TASK TO CARRY OUT: Transcription, pictures excluded: write out the data below exactly.

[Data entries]
_ _ _

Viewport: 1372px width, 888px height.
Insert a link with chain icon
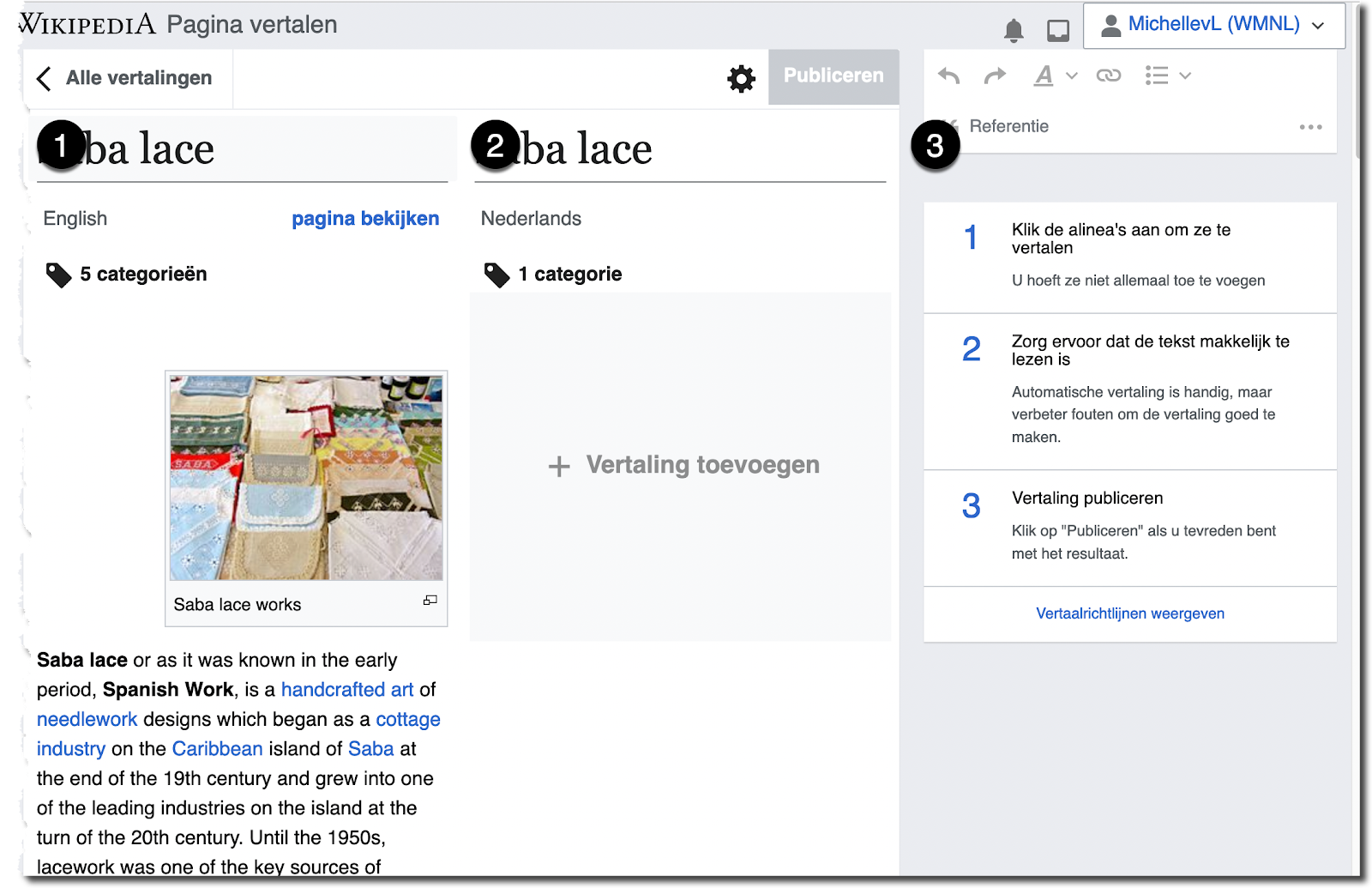(x=1108, y=76)
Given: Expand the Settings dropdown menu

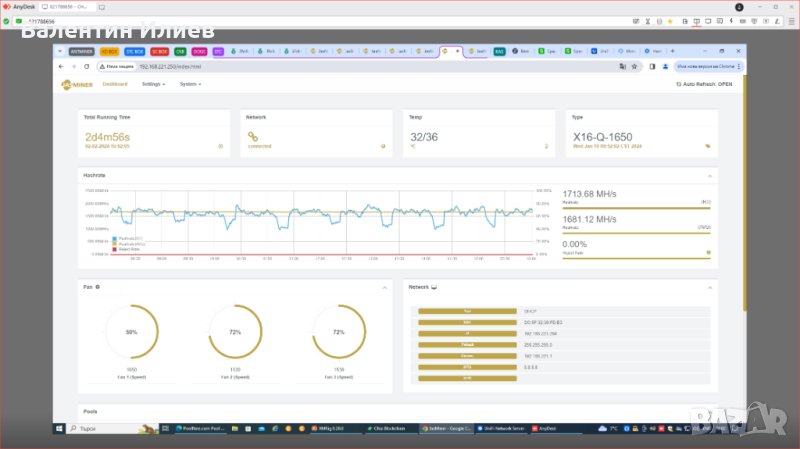Looking at the screenshot, I should coord(153,85).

_ _ _

RESPONSE:
Viewport: 1372px width, 888px height.
Insert a link with chain icon
(x=1108, y=76)
Given: Expand the Settings dropdown menu

Looking at the screenshot, I should coord(153,85).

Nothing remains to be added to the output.